Tarefa A
No texto sobre as eleições em Espanha, em que partido vai votar Ana?
Tarefa B
Continue o texto sobre as eleições em Espanha a partir do ponto onde termina.

Texto para ler
'''

Enviado especial a Madrid, Espanha
“Eu falo pelos cotovelos, aviso já.” A advertência é feita por Ana, 49 anos e analista de um banco espanhol, logo ao início da conversa. Sentada à mesa da sala da sua casa em Las Rozas, uma das zonas com o PIB per capita mais alto em toda a Espanha, Ana tem ao seu lado o filho, Jaime, de 17 anos. O jovem fala com uma voz grave e recolhida, numa postura tímida — mas, muitas vezes, é ele quem fala no fim, arrumando o assunto.
Mas que assunto? O tema que aqui nos traz são as eleições gerais de Espanha deste domingo — e, mais concreto, a divisão (alguns diriam saudável) da direita espanhola, que, ao invés do que se passava até há poucos anos, tem vários partidos na calha para se tornarem forças incontornáveis da aritmética política deste país: o Ciudadanos, o Partido Popular (PP) e o Vox.
Ana vai votar no PP, o seu partido de sempre. “O meu coração, o meu corpo, pede que me radicalize mais. Mas a cabeça diz-me para ir com mais calma e votar no PP”, diz. Já o filho, Jaime, roga todas as pragas possíveis pelo facto de não poder votar nestas eleições. “Faço 18 anos em outubro…”, suspira. “Por seis meses…”, torna a suspirar. O desalento é ainda maior quando vê que os colegas de turma que fazem anos uns meses antes já vão votar. “Têm sorte”, comenta. Se pudesse votar, porém, Jaime fá-lo-ia no Vox — com uma ou duas hesitações, mas certezas de sobra.

'''

Linhas extraídas

'''

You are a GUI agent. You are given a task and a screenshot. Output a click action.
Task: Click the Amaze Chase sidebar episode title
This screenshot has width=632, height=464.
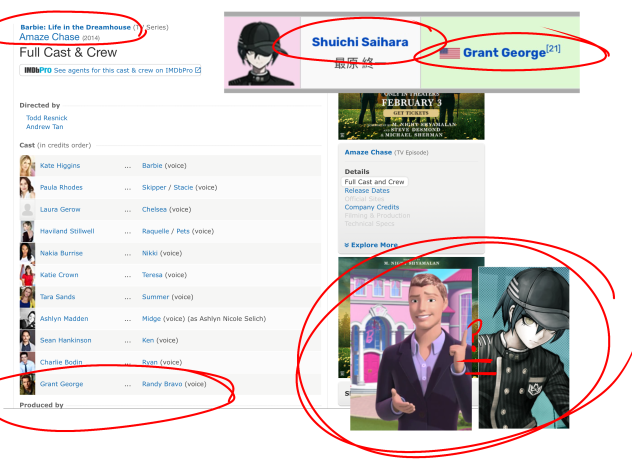pyautogui.click(x=368, y=152)
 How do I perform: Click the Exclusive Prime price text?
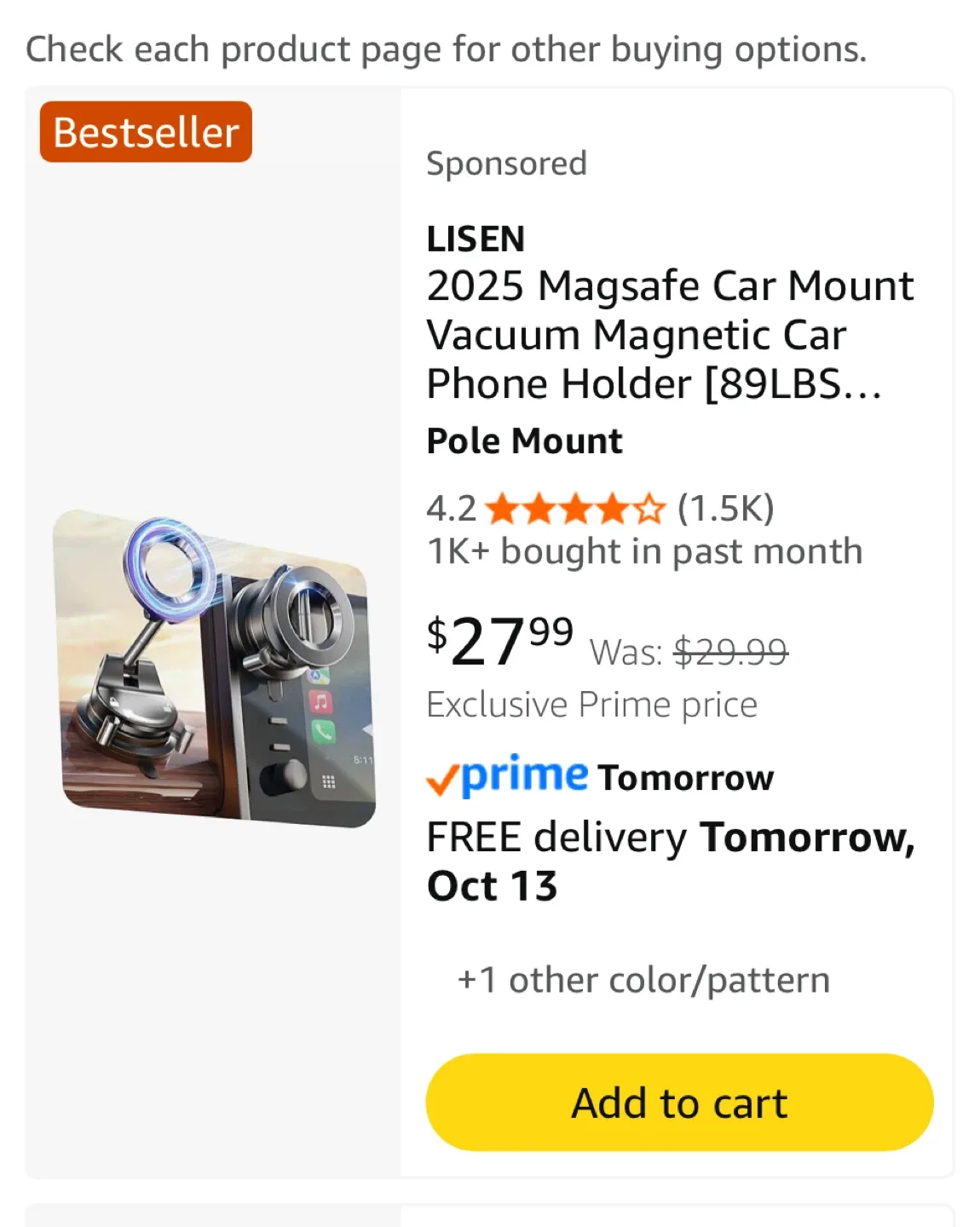591,705
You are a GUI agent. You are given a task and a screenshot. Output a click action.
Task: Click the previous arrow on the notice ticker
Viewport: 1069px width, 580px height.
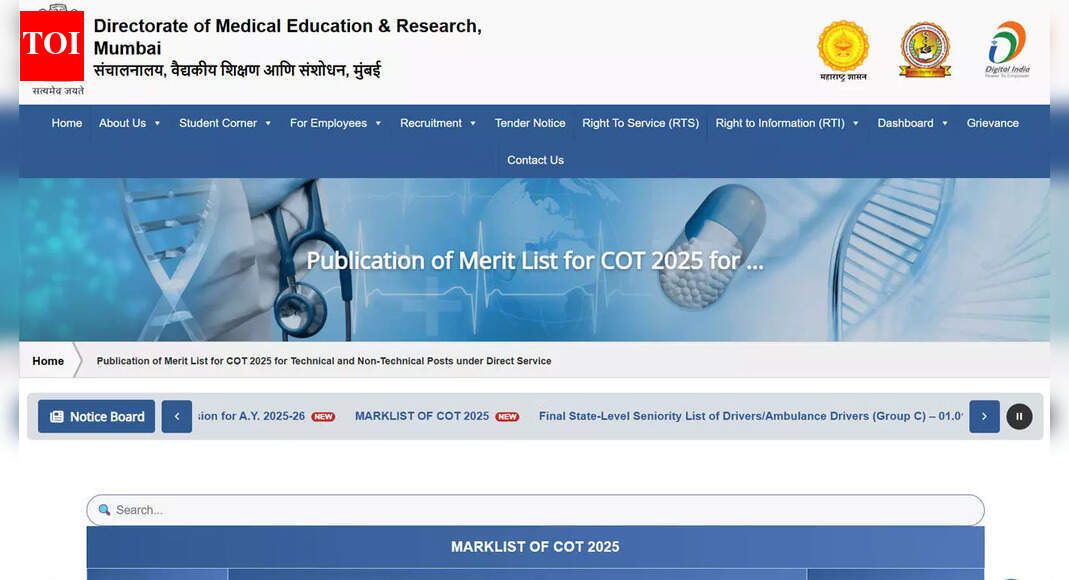[176, 416]
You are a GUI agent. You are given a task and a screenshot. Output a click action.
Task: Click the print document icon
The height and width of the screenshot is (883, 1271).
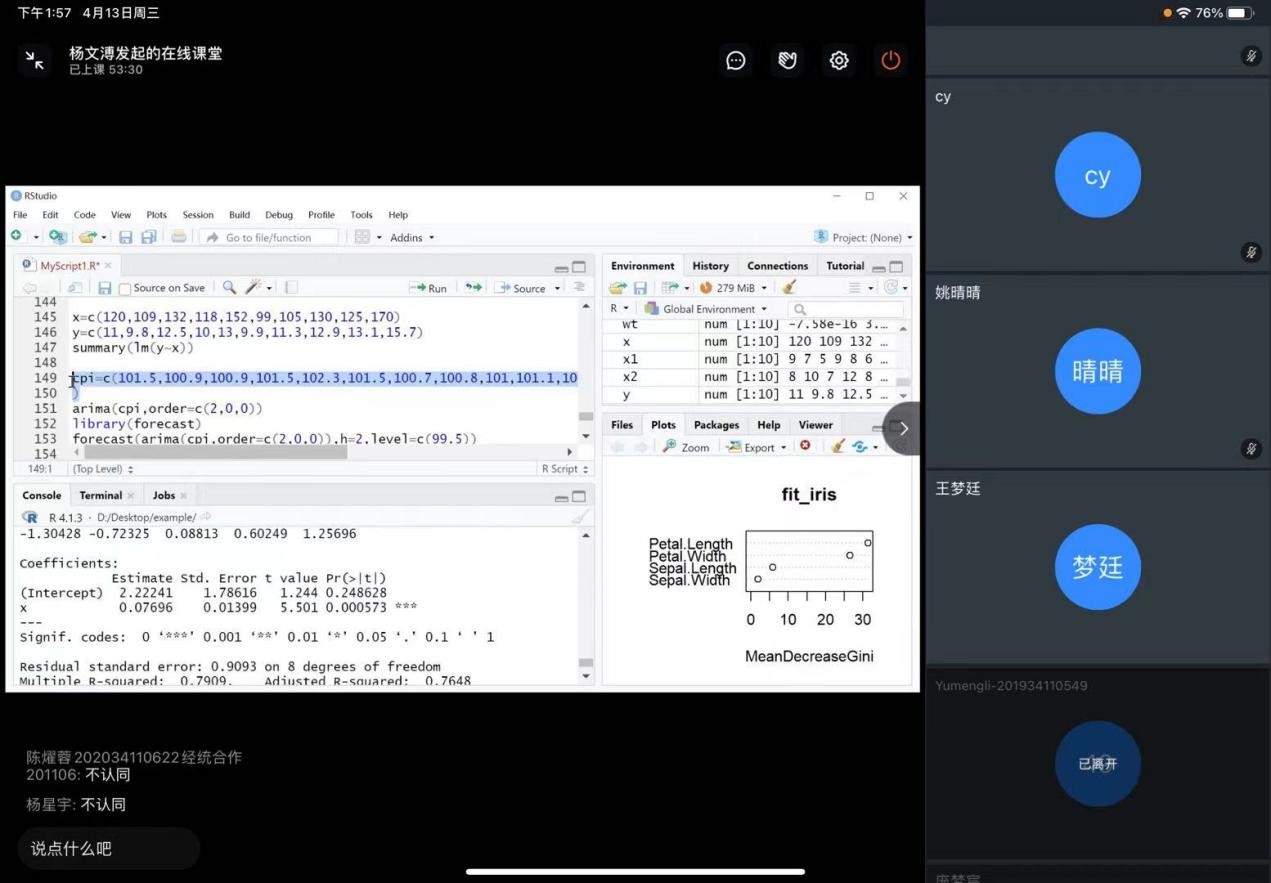click(x=178, y=237)
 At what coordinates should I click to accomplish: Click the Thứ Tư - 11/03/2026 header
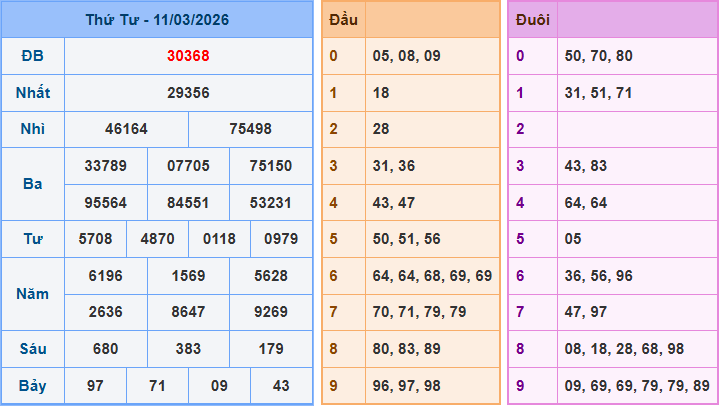pos(157,20)
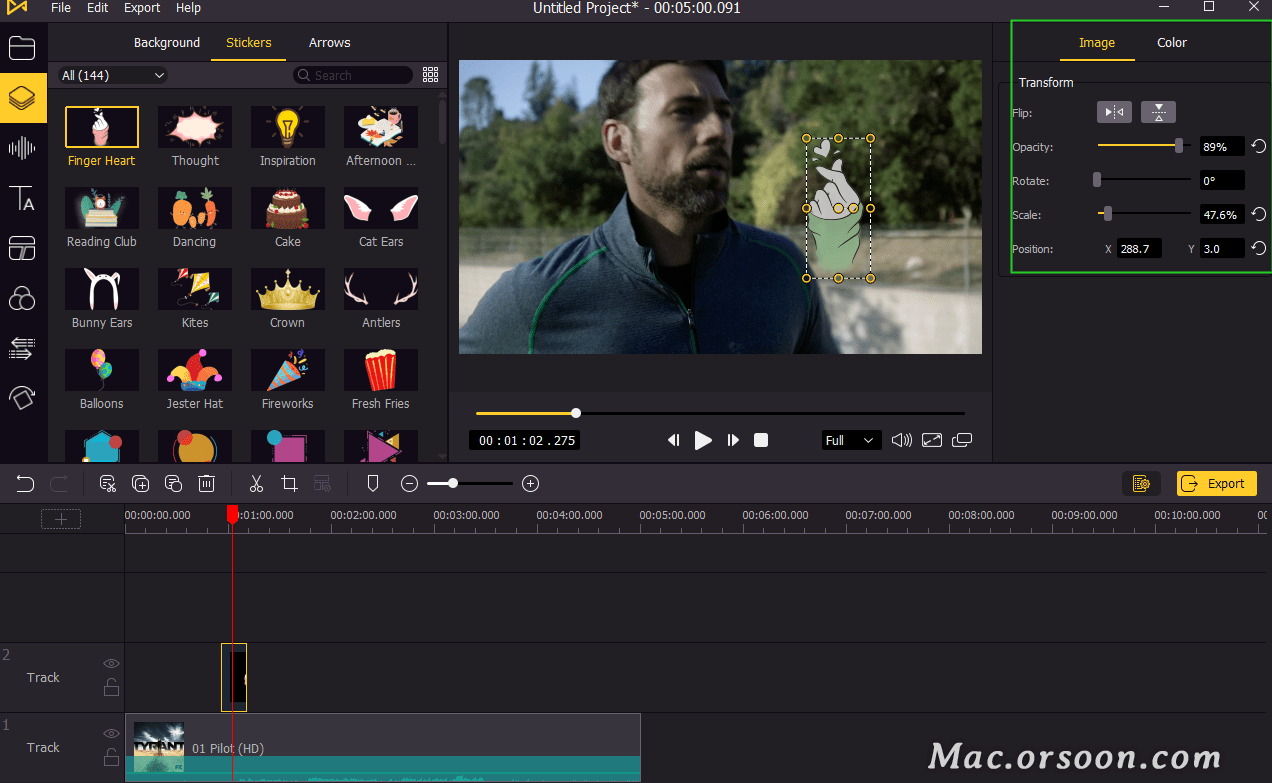Click the Scale slider handle
Image resolution: width=1272 pixels, height=783 pixels.
(1107, 214)
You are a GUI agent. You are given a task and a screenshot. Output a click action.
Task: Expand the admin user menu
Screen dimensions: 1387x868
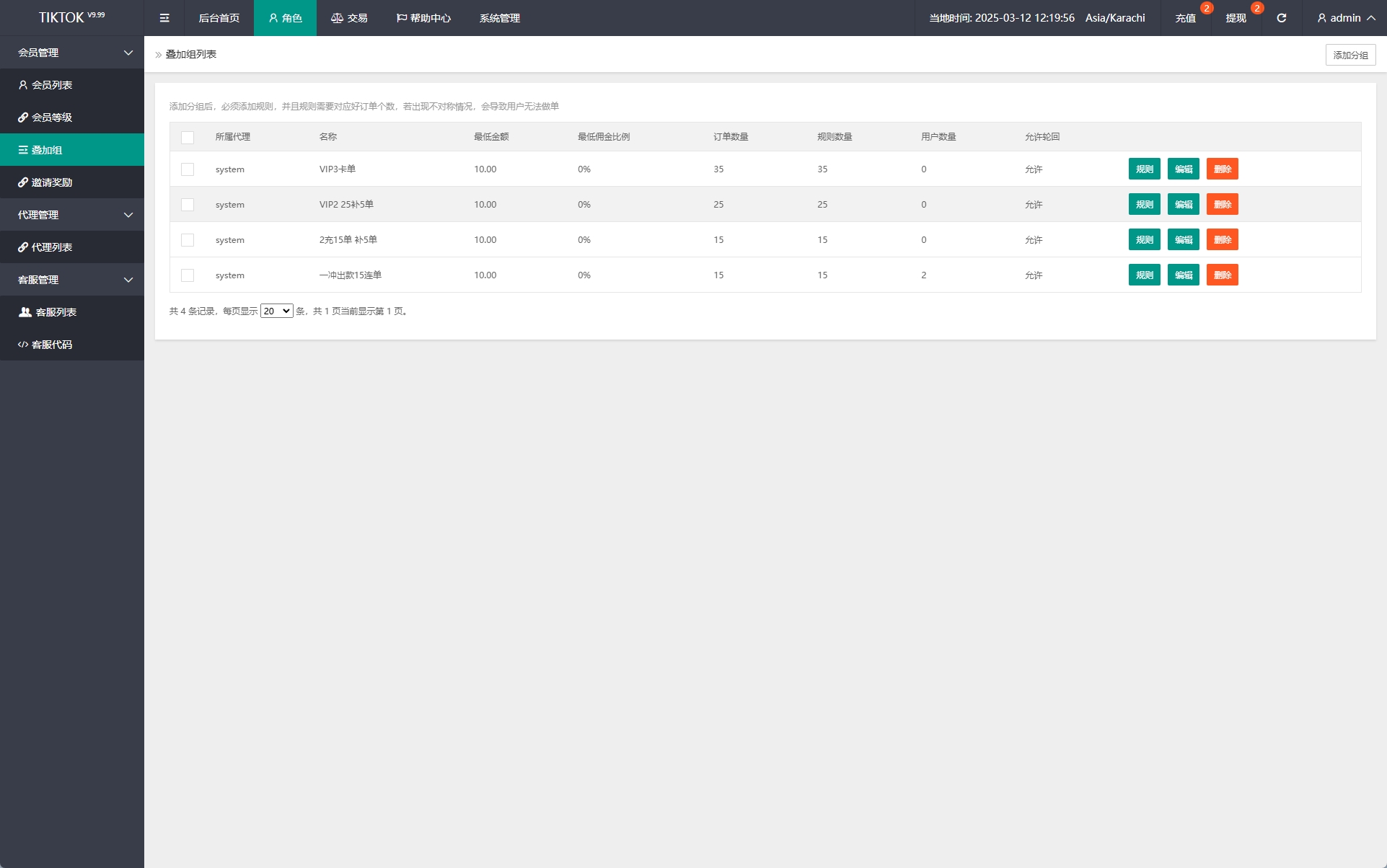[x=1346, y=18]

'''

Resposta A
No PP (Partido Popular), o seu partido de sempre.

Resposta B
Sentámo-nos à mesa com Ana e Jaime na manhã deste sábado, dia de reflexão. É uma conversa que vale por si só, mas que, certamente, não estará assim tão distante daquelas que outras famílias de direita estão a ter em Espanha: agora que este campo ideológico está aberto, para onde devem ir?
O que é ser uma família de direita? O catolicismo, antes de tudo
Comecemos pelo princípio: esta família assume-se como uma família de direita. “Sempre votei no PP, o meu marido também, e os valores que tento incutir aos meus filhos têm muito mais a ver com a direita do que com a esquerda”, assegura Ana. E se formos mais atrás na árvore geneológica, a direita continua a estar lá. “Sou neta de um general de divisão da época de Franco”, diz, falando do avô, que morreu há poucos anos. Esclarece que não é franquista — mas, de direita, “claro”.
De direita, “sim”, nascida numa família desafogada, “sim”. “Mas tudo o que eu o meu marido temos foi porque lutámos por isso. Quando nos casámos, não tínhamos um tostão. Fomos viver para aluguer, como tantos outros”, recorda. Tiveram dois filhos: uma rapariga hoje com 15, que ao longo da entrevista se reserva, com uma amiga, no outro lado da casa; e Jaime, com os tais 17 anos que o impedem de votar.
“Para mim, creio que o protótipo das famílias de direita seja o sermos católicos”, diz Jaime. “Mas outras coisas, também. É sermos de classe média, estudarmos num colégio que pode ser público, convencionado ou privado. No fundo, aqui também cabe alguma esquerda. Mas só a do PSOE, não pode ser uma mais radical ou trabalhadora, como o Podemos.”
Jaime estuda num colégio católico e Ana sublinha que é “católica praticante”. “Mas se os meus filhos um dia me disserem que não se querem casar pela igreja, por mim tudo bem”, diz.
Não vale a pena perguntar como reagiria se o filho votasse à esquerda. Afinal de contas, isso parece impossível. E é para aí que passamos.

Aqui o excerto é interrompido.